Desde 2004, além da retomada do crédito, os bancos vem sendo ajudados pela redução dos custos operacionais e pela queda da inadimplência. "As instituições financeiras ganharão mais com empréstimos este ano, terão menos perdas com inadimplência e também há mais contas correntes cartões de créditos do que no período da crise", afirma Mariano Lamonthe, economista da consultoria abeceb.com.
Ele destaca ainda que o "spread" bancário na Argentina, ou seja, a diferença entre o que os bancos pagam para captar dinheiro no mercado e o que cobram do consumidor final, está mais alto do que em anos anteriores.

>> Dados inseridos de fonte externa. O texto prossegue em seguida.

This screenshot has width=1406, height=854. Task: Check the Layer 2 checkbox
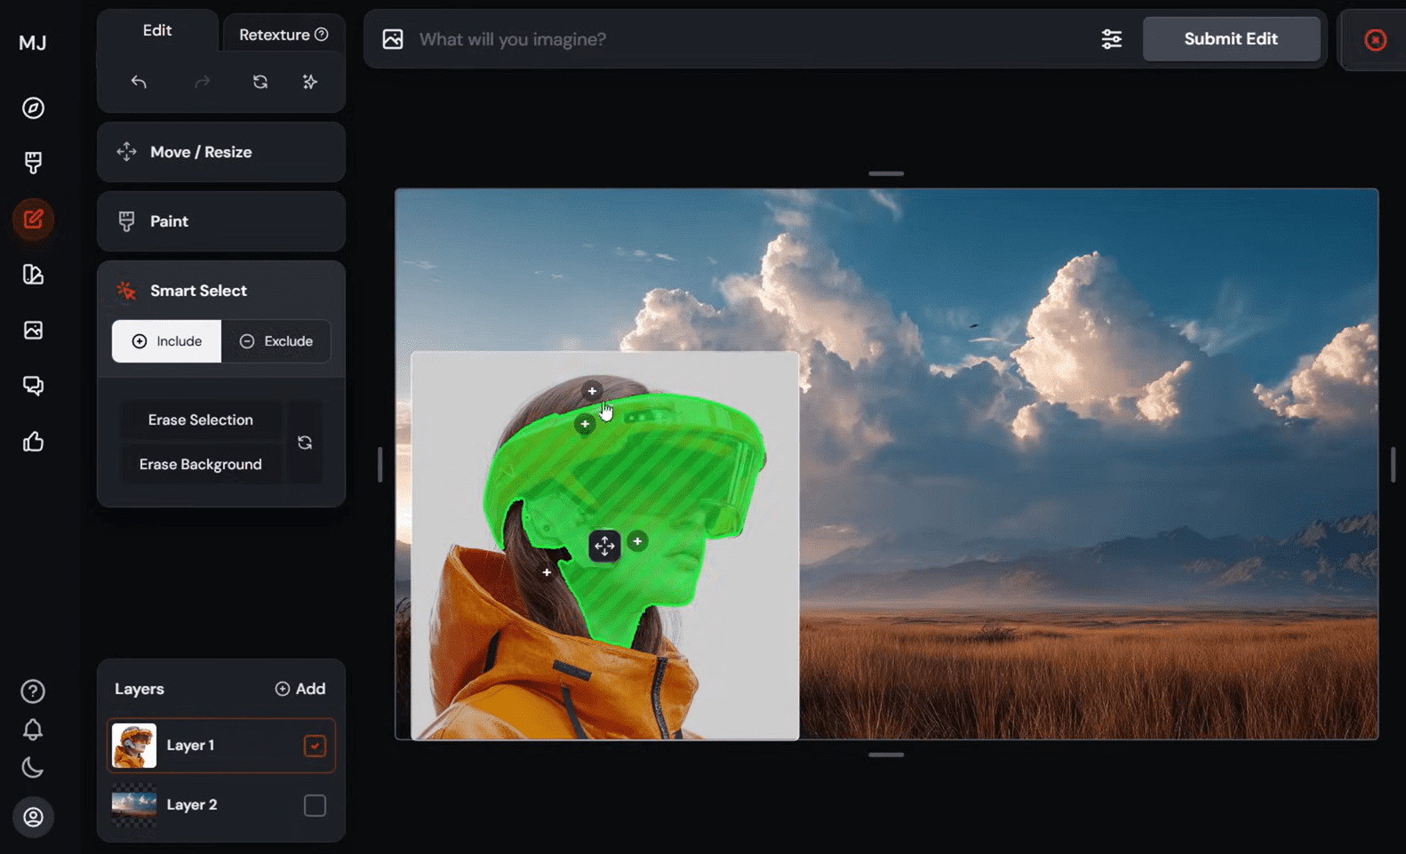click(315, 805)
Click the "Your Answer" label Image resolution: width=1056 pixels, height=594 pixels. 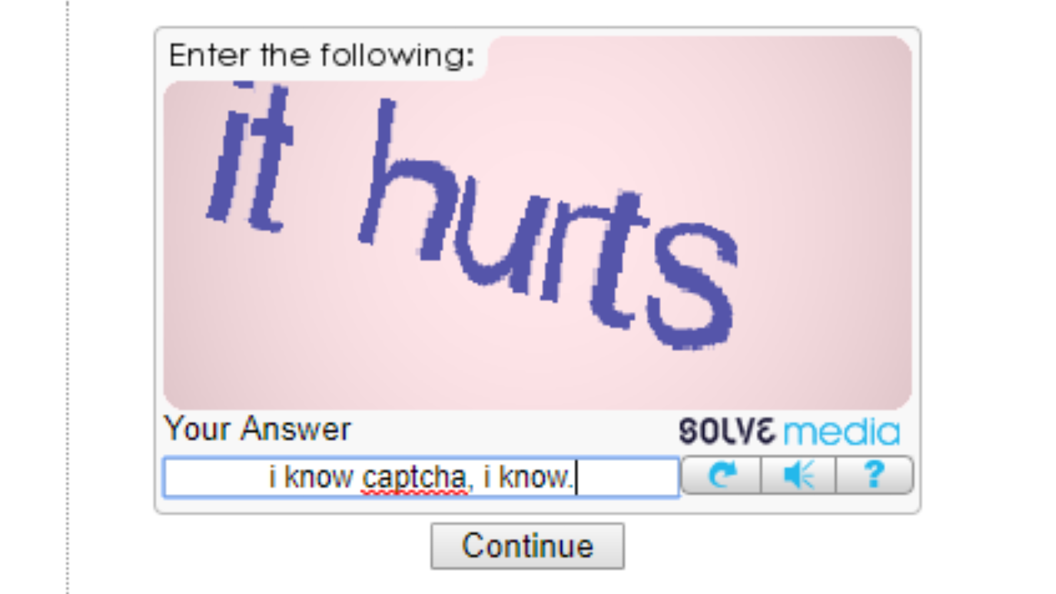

Hoje, os bancos pagam entre 3% e 4% ao ano de juros pelo capital, e emprestam a uma taxa de 30% ao ano em média, no caso de crédito pessoal. Os juros cobrados do consumidor baixaram bastante na comparação com 2002, quando chegaram a ser, em novembro, de 50% ao ano.
De qualquer forma, taxas muito mais baixas que as brasileiras: segundo dados da Anefac (Associação Nacional dos Executivos de Finanças, Administração e Contabilidade), os juros cobrados em operações de crédito pessoal são em média de 142% ao ano.